EXERCISE AIM -> Nothing but the lines from the one with "Click the language globe icon" through the end of the records may appear in the answer, each reproduced exactly, pictures omitted.

::: DATA SUPPLIED

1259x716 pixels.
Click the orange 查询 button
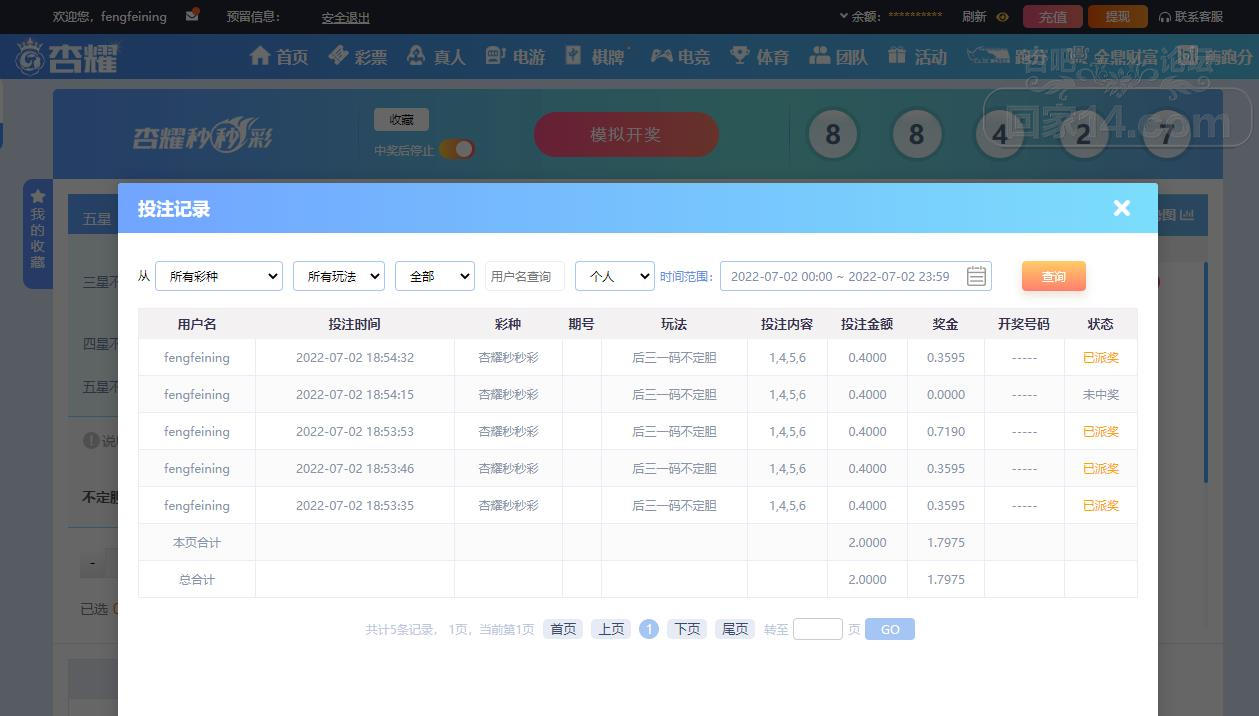click(1053, 276)
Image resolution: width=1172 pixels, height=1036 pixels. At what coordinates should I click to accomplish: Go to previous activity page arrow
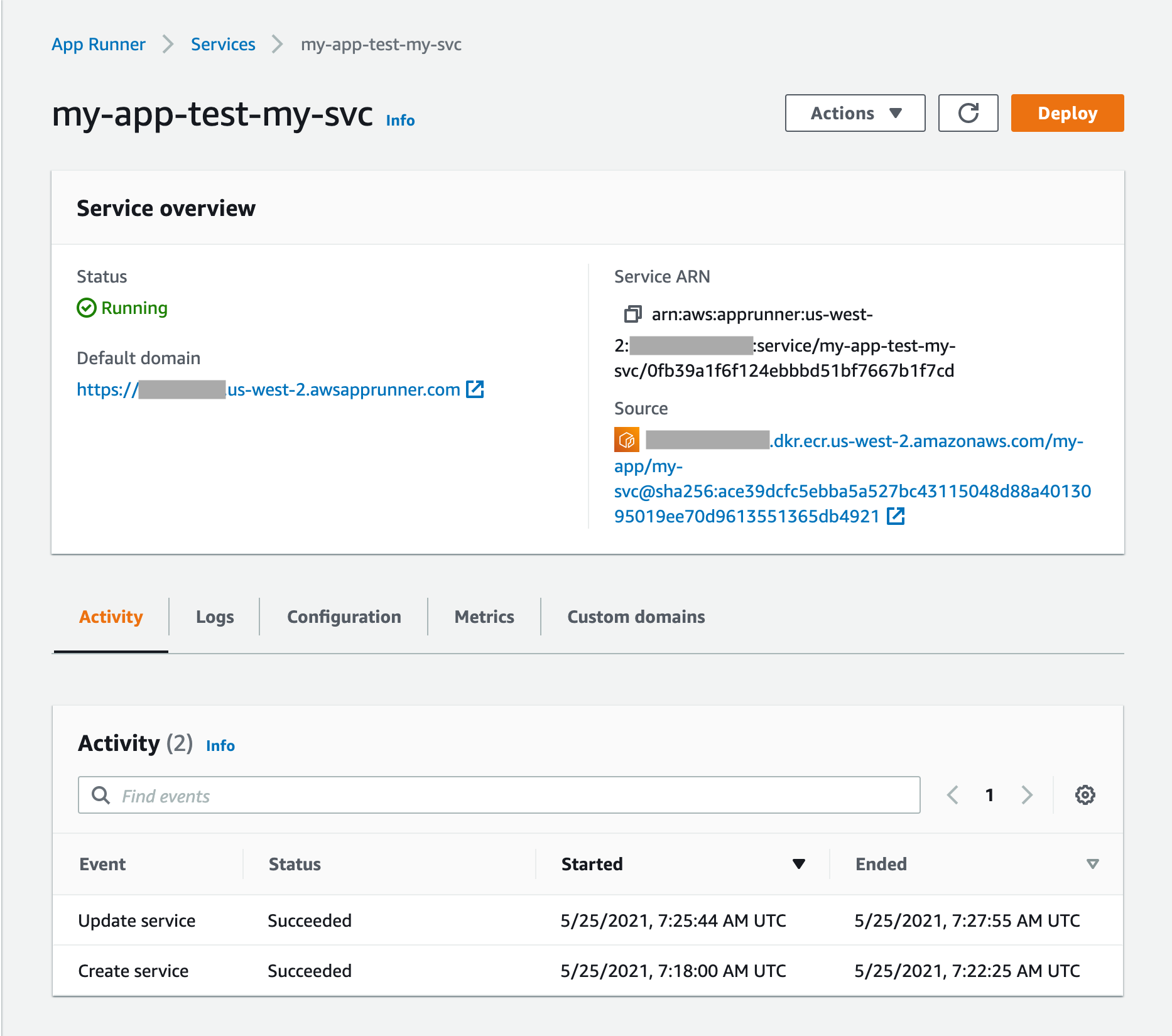tap(953, 795)
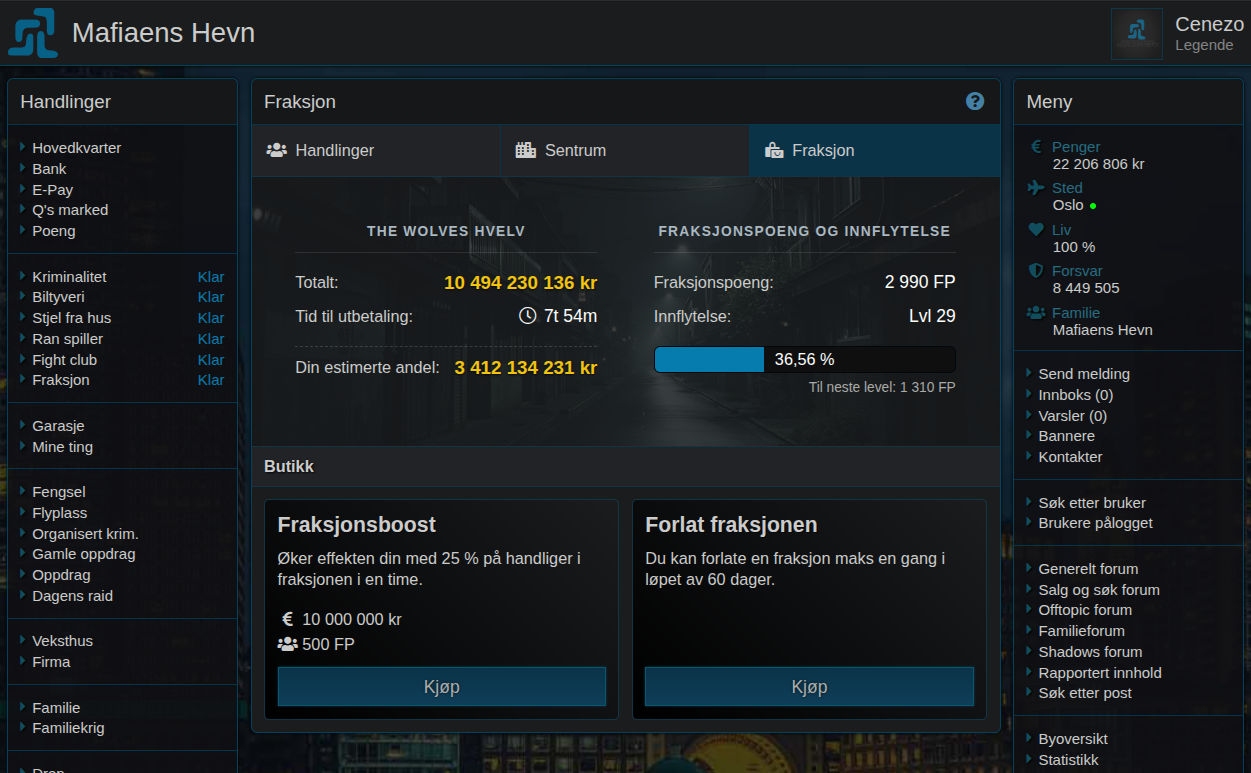The width and height of the screenshot is (1251, 773).
Task: Buy the Fraksjonsboost with Kjøp
Action: pos(441,686)
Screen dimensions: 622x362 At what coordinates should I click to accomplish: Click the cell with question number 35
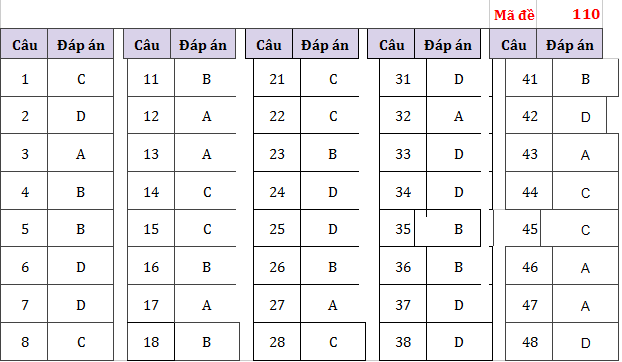point(397,228)
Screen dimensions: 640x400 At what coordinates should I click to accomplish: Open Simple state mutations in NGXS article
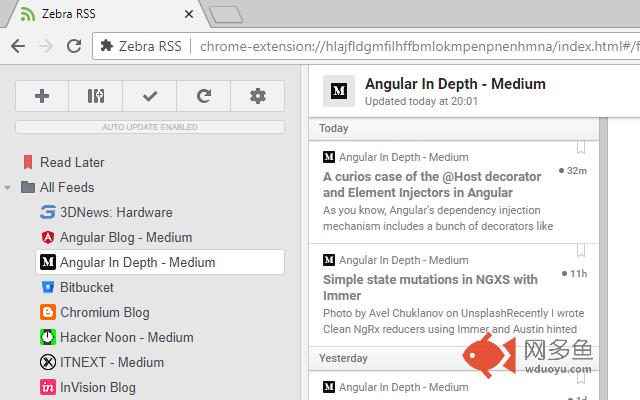pyautogui.click(x=430, y=287)
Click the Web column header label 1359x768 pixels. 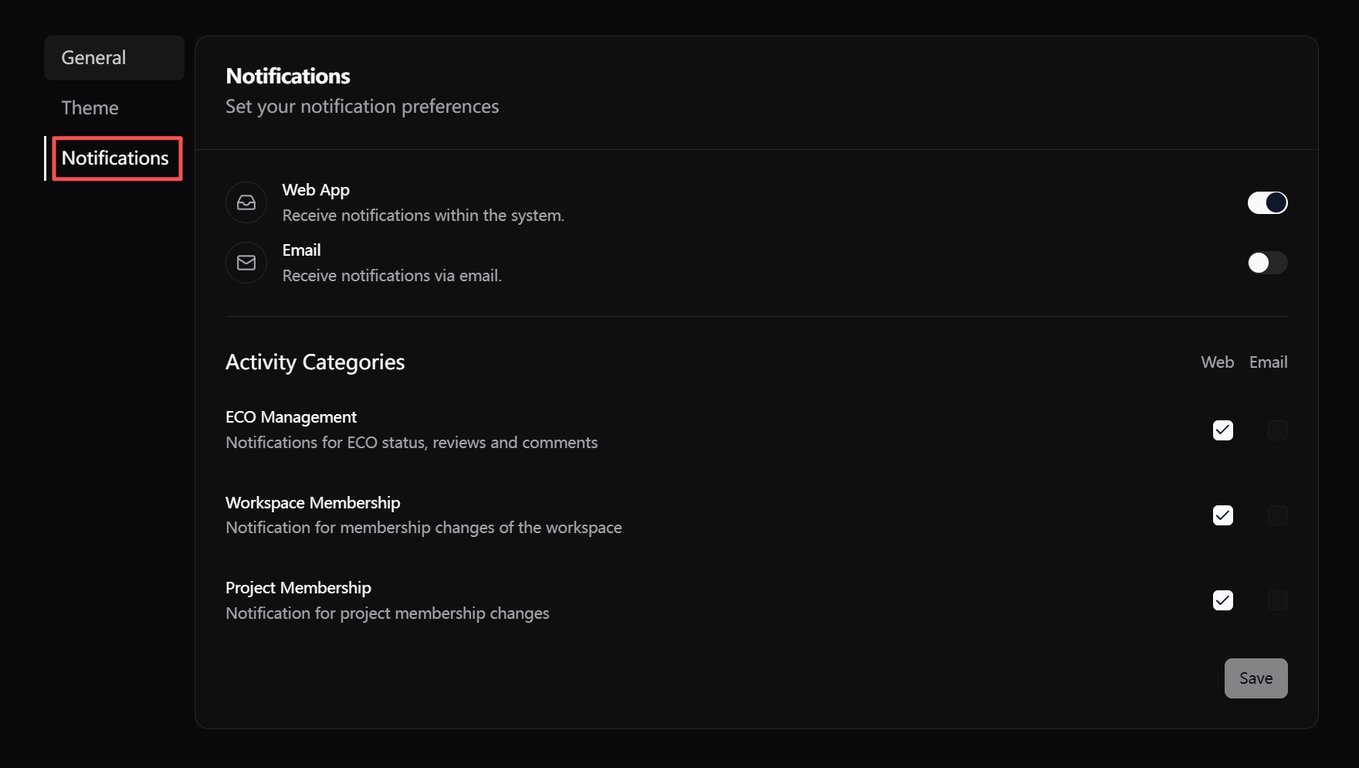tap(1217, 362)
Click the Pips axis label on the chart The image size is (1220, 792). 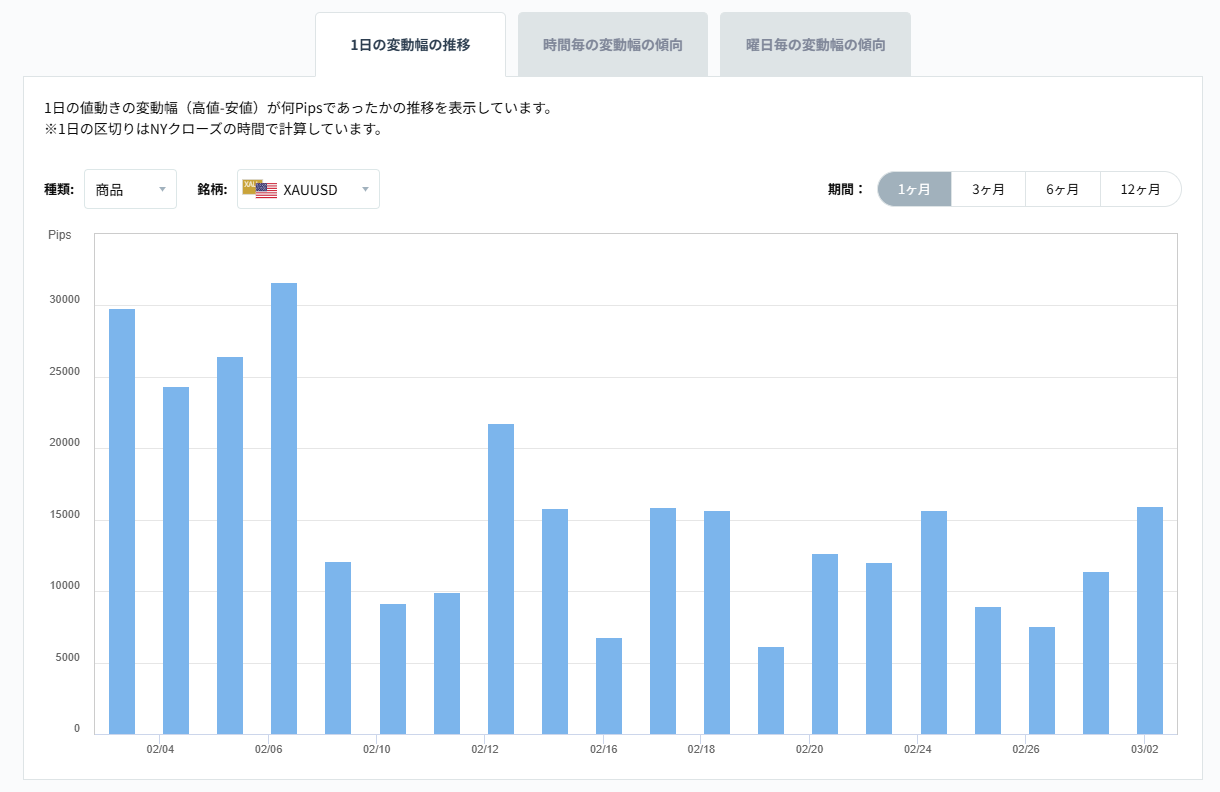point(61,235)

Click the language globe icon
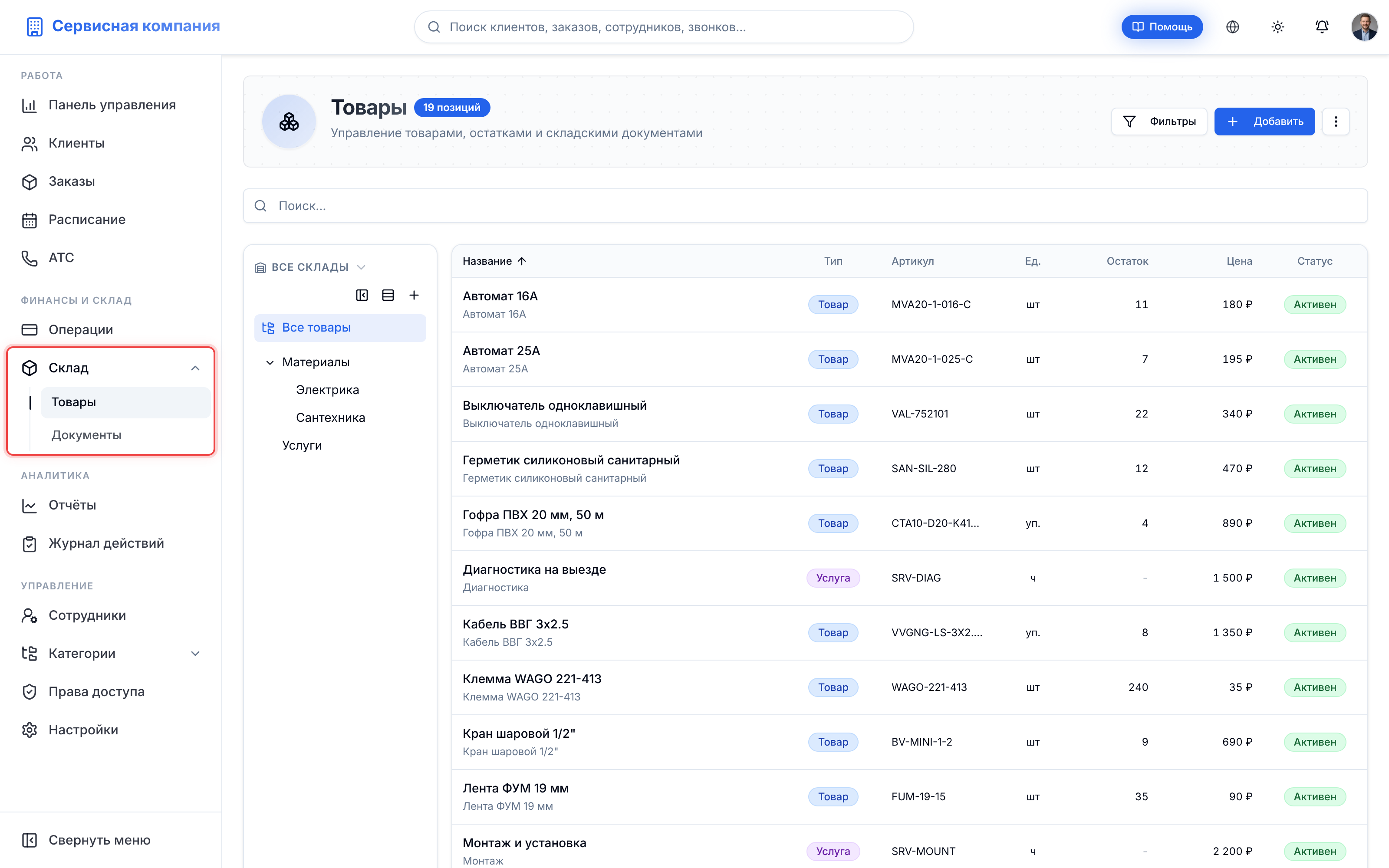point(1232,27)
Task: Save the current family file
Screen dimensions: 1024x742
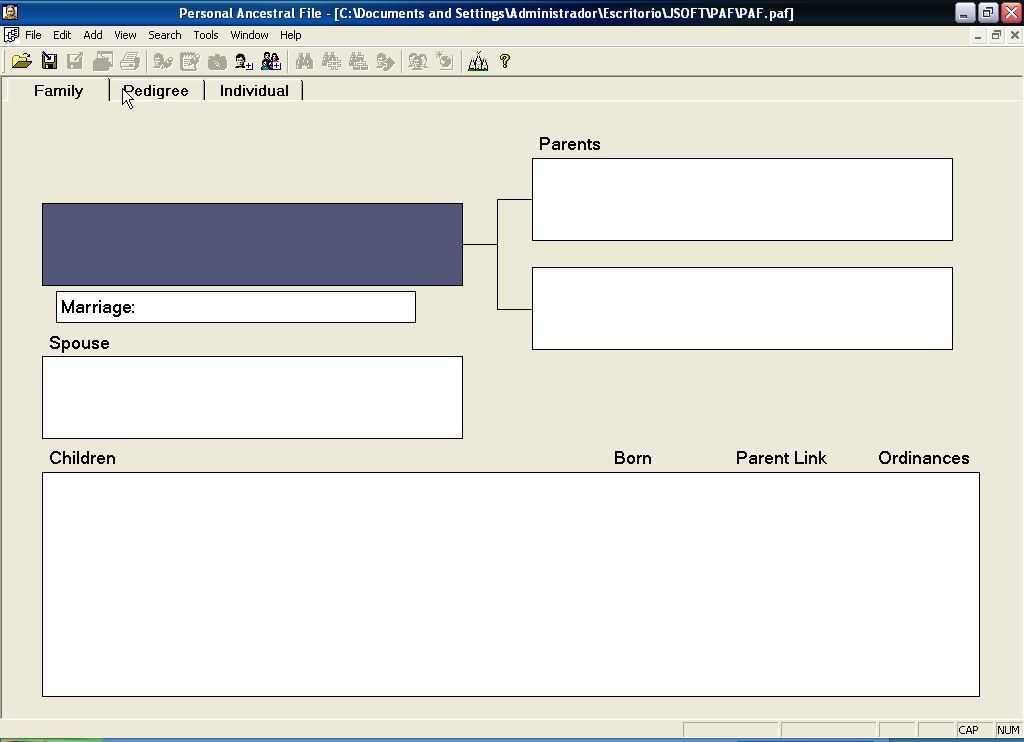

::::::

RESPONSE AREA ->
Click the language globe icon
point(1232,27)
Task: Save the current family file
Screen dimensions: 1024x742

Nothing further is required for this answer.